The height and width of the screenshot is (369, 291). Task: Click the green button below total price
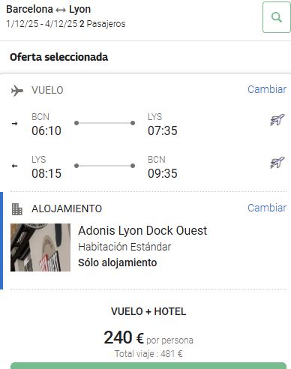[x=149, y=366]
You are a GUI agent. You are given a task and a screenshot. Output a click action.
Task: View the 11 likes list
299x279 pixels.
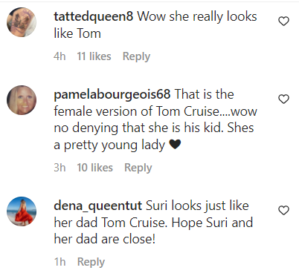click(x=94, y=56)
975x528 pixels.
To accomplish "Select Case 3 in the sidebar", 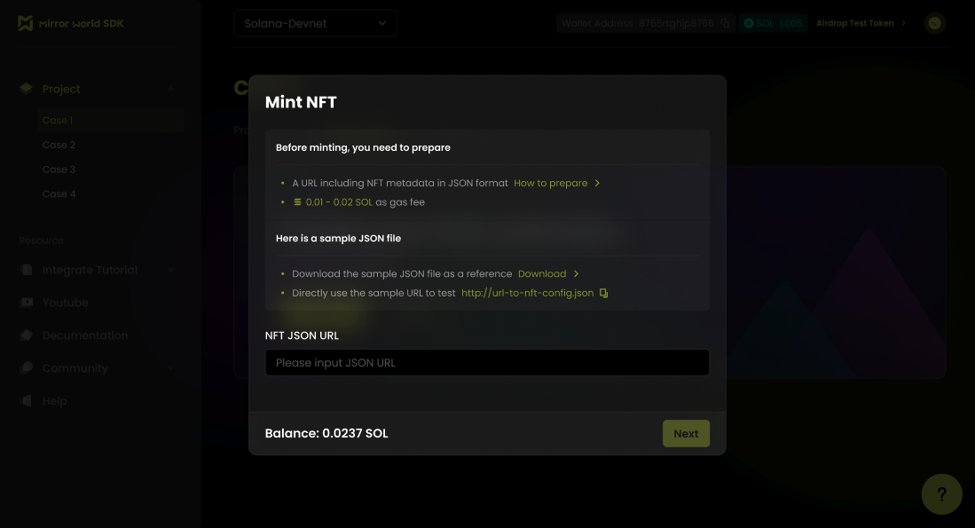I will [59, 169].
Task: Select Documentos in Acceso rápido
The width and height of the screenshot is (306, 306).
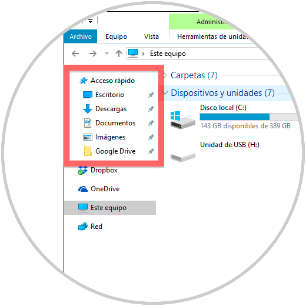Action: 115,123
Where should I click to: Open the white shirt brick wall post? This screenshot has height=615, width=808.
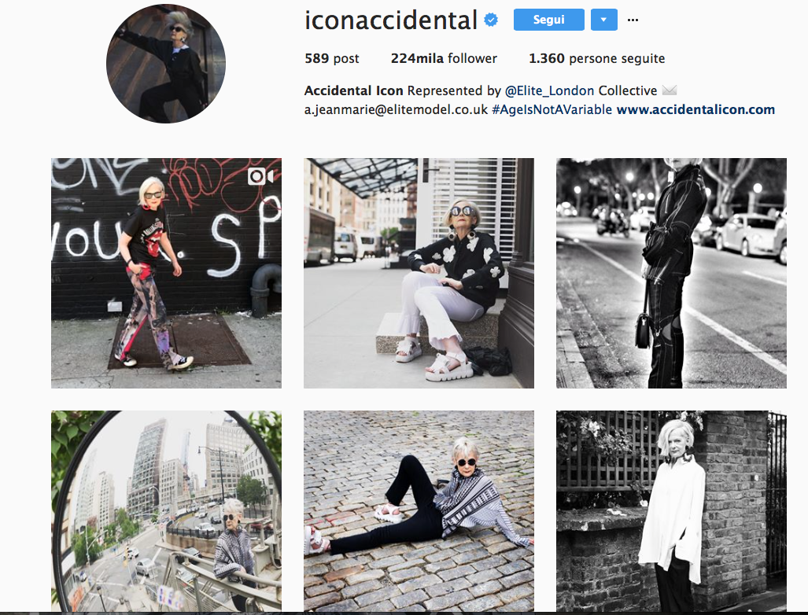coord(671,511)
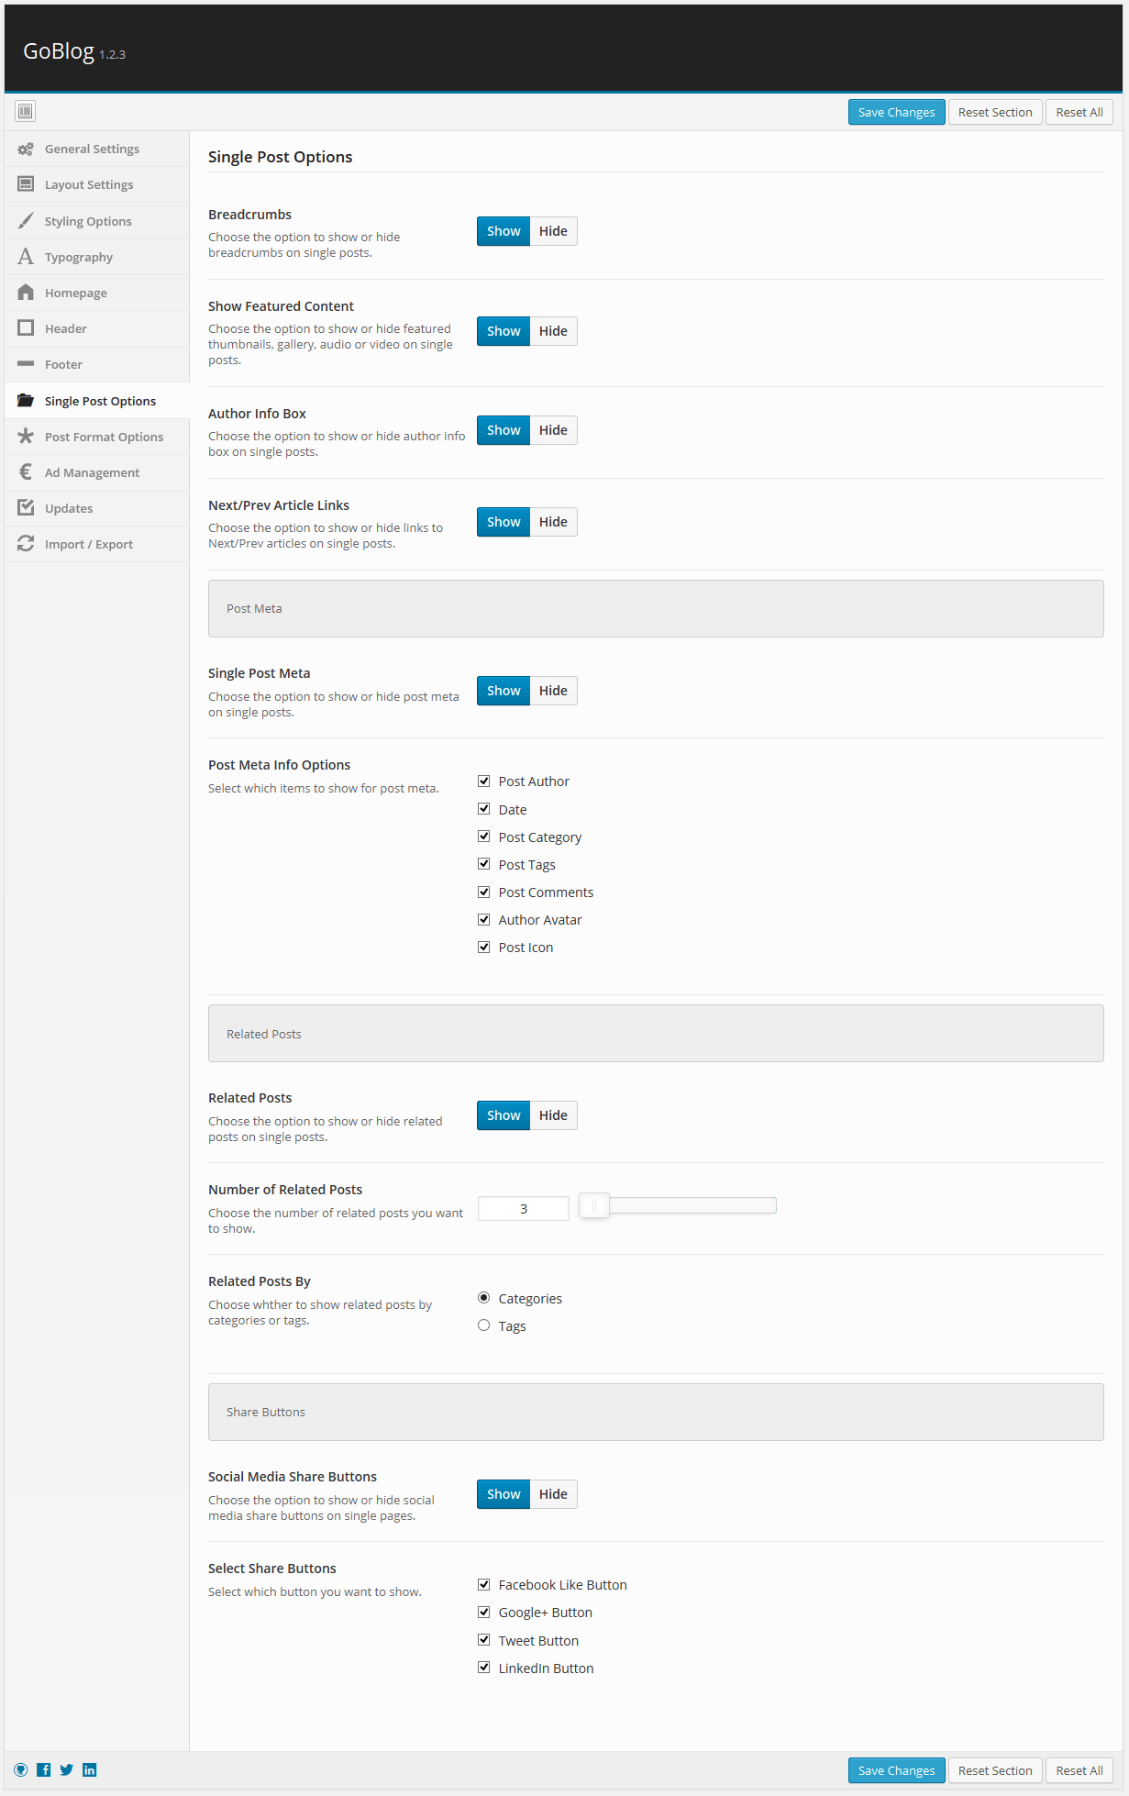Open the Twitter icon in footer
The width and height of the screenshot is (1129, 1796).
click(67, 1769)
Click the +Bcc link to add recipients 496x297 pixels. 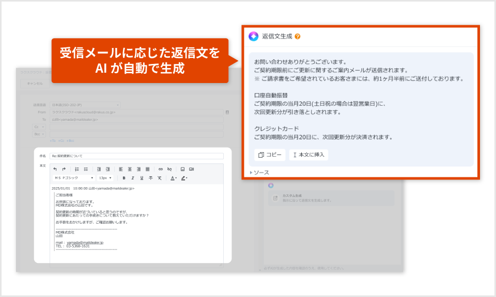tap(69, 140)
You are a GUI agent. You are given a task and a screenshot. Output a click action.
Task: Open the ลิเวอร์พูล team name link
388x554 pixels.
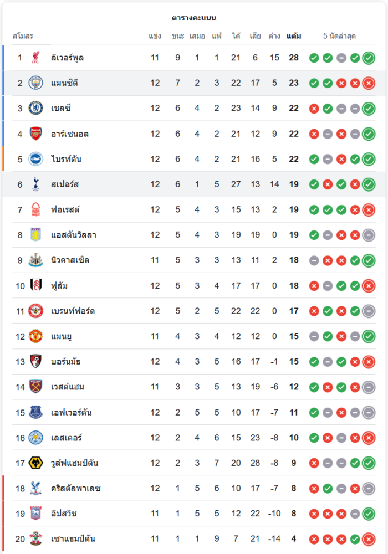coord(67,58)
··········
- Aim of the task:
Print exactly the lines from the first line of the records above through the line containing "975x528 pixels.", both included, and leave the pictures out.

- Response below:
The height and width of the screenshot is (369, 291). Task: Click the green button below total price
[x=149, y=366]
You are a GUI agent. You are given a task and a screenshot. Output a click action.
Task: View the 11 likes list
299x279 pixels.
click(x=94, y=56)
975x528 pixels.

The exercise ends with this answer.